● **指示**:
1: 豊年祭の抜粋文で、豊年祭が祈願するとされている事柄をすべて挙げてください。
2: 豊年祭の抜粋文の最後の文に続けて、文章を書き進めてください。

● **抜粋文**:
▬▬▬
人文研究見聞録:奇祭・大縣神社の豊年祭2015

大縣神社の豊年祭2015に参加してきたので、その様子をレポートしたいと思います。


大縣神社とは?

人文研究見聞録:豊年祭の時の大縣神社本殿

大縣神社とは、尾張国開拓の祖神とされる「大縣大神(おおあがたのおおかみ)」を祀る神社であり、創始は古く、社殿によれば紀元前3年より尾張本宮山頂より現在の地に遷座したとされています。そのため、神社創始から2017年という悠久の歴史を誇る古社とされています。

そして、古来より朝廷をはじめとする大衆の篤い崇敬を受け、事業繁栄・開運厄除の守護神として信仰されているそうです。なお、境内摂社の「姫之宮」は、古来より安産・子授など女性の守護神として崇敬されており、姫之宮の裏手には、女陰(女性器)を模った「姫石」という奇石が奉納されていることで知られています。

人文研究見聞録:大縣神社の姫之宮
姫之宮
人文研究見聞録:大縣神社の姫石
姫石

詳しくはこちらの記事を参照 :【大縣神社】【大縣神社のパワースポット】【生殖器崇拝とは?】


豊年祭とは?

豊年祭とは、「ほうねんさい」または「ほうねんまつり」とも読み、五穀豊穣・万物育成・子孫繁栄を祈願するお祭りであるとされています。特に有名なのが愛知県小牧市で行われる田縣神社の豊年祭であり、大縣神社ではそれと同時期に開催されます(なお、大縣神社から田縣神社までは徒歩40分程度の距離であり、電車も路線で繋がっています)。

また、同名の祭りが沖縄県でも行われているそうです。(豊作を祈願する祭りとして、石垣島周辺で行われる)

なお、大縣神社の豊年祭は別名「於祖々祭(おそそ祭)」、「姫の宮祭り」などとも呼ばれており、女陰(女性器)を模った山車(飾り車)などが出て周辺を練り歩きます。そのため、俗称「まんこ祭り」と呼ばれているのが一般的なようです。

大縣神社の豊年祭の主なタイムスケジュールは以下の様になっています。
▬▬▬
● **提供情報**:
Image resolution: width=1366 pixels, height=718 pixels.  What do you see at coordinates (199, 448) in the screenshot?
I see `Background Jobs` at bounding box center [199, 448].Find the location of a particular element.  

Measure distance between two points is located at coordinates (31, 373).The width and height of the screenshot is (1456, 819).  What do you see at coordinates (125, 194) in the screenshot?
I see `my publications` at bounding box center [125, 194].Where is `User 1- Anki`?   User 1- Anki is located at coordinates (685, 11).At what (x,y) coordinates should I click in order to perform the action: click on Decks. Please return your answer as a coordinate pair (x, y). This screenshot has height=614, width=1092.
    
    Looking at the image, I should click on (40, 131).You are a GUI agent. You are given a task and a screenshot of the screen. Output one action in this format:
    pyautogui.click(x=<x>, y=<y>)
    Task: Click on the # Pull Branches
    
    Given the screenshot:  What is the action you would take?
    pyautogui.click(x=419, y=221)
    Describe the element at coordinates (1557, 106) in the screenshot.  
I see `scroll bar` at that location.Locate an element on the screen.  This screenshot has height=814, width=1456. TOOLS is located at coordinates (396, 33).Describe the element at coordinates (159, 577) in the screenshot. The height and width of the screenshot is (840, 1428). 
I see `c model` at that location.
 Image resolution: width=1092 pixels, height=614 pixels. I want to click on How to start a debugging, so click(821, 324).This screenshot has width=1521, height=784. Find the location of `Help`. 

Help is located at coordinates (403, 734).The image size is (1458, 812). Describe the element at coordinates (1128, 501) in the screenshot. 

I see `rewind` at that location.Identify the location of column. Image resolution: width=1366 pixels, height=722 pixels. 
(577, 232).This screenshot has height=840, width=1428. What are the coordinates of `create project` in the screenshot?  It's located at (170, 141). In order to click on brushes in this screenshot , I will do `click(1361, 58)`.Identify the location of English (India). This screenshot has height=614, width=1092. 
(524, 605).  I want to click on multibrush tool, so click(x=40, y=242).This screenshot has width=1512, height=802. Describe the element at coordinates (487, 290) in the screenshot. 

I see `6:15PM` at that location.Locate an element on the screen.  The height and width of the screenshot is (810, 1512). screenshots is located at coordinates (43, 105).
▬▬▬
● **順番どおりの回答**:
1: 五穀豊穣、万物育成、子孫繁栄

2:
大縣神社の豊年祭のタイムスケジュール

  • 10:00~ 子供神輿
  • 11:00~ 稚児行列
  • 11:30~ 稚児祈願祭
  • 12:15~ 献餅車・飾り車・姫宮福娘パレード(今仙電機 ⇒ 大縣神社)
  • 13:00~ 神幸行列(諸钁神社 ⇒ 大縣神社)
  • 13:30~ 尾張太鼓奉納(大縣神社境内)
  • 15:00~ 歌謡ショー
  • 16:00~ 餅まき


豊年祭の見どころ(参加レポート)

今回は田縣神社の豊年祭と同日開催ということもあり、午前中から昼過ぎあたりを目処に参加させていただきました。

11:30ごろに神社到着。祭りともあって、神社周辺には屋台がそこそこ出ています。

人文研究見聞録:大縣神社の豊年祭の様子
屋台の様子
人文研究見聞録:大縣神社の豊年祭の様子
豊年祭当日の境内

神社の境内では稚児祈願祭が行われており、独特の化粧を施された稚児達が祈祷のために行列をなしています。なお、大縣神社の稚児行列は「一生のうちに3度、稚児行列に参加させると幸せな人生を送れる」とされているそうです。

この祭りの一番の目玉は飾り車・神幸行列パレードなので、それまでは周辺を散策します。ちなみに豊年祭は女性の守護神が祀られる「姫の宮」にスポットを当てた祭りだと思われますので、そのあたりを散策するのがベストだと思います。

姫の宮」の周辺には、「開運招福鳥居くぐり」、「むすひ池」、「姫石」などのパワースポットが多数あります。また、子宝祈願の絵馬も見どころです。

人文研究見聞録:大縣神社の開運招福鳥居くぐり
開運招福鳥居くぐり
人文研究見聞録:大縣神社のむすひ池
むすひ池
人文研究見聞録:大縣神社の絵馬
絵馬

こちらの記事もどうぞ: 【大縣神社のパワースポット】


また、大縣神社では「梅まつり」も同時開催されており、境内の裏手にある「梅園」では綺麗な「しだれ梅」が咲き誇っています。行列パレードまでは、こちらでの梅花観賞がとてもオススメですね。

人文研究見聞録:大縣神社の梅園
梅園のしだれ梅

こちらの記事もどうぞ: 【大縣神社の梅まつり】


12:00過ぎ、飾り車・神幸行列パレードのルートに人が集まり始めます。そして、行列パレードが始まると、出発の合図として「のろし」が上がります。ですので、のろしに合わせて動くと良いかもしれません。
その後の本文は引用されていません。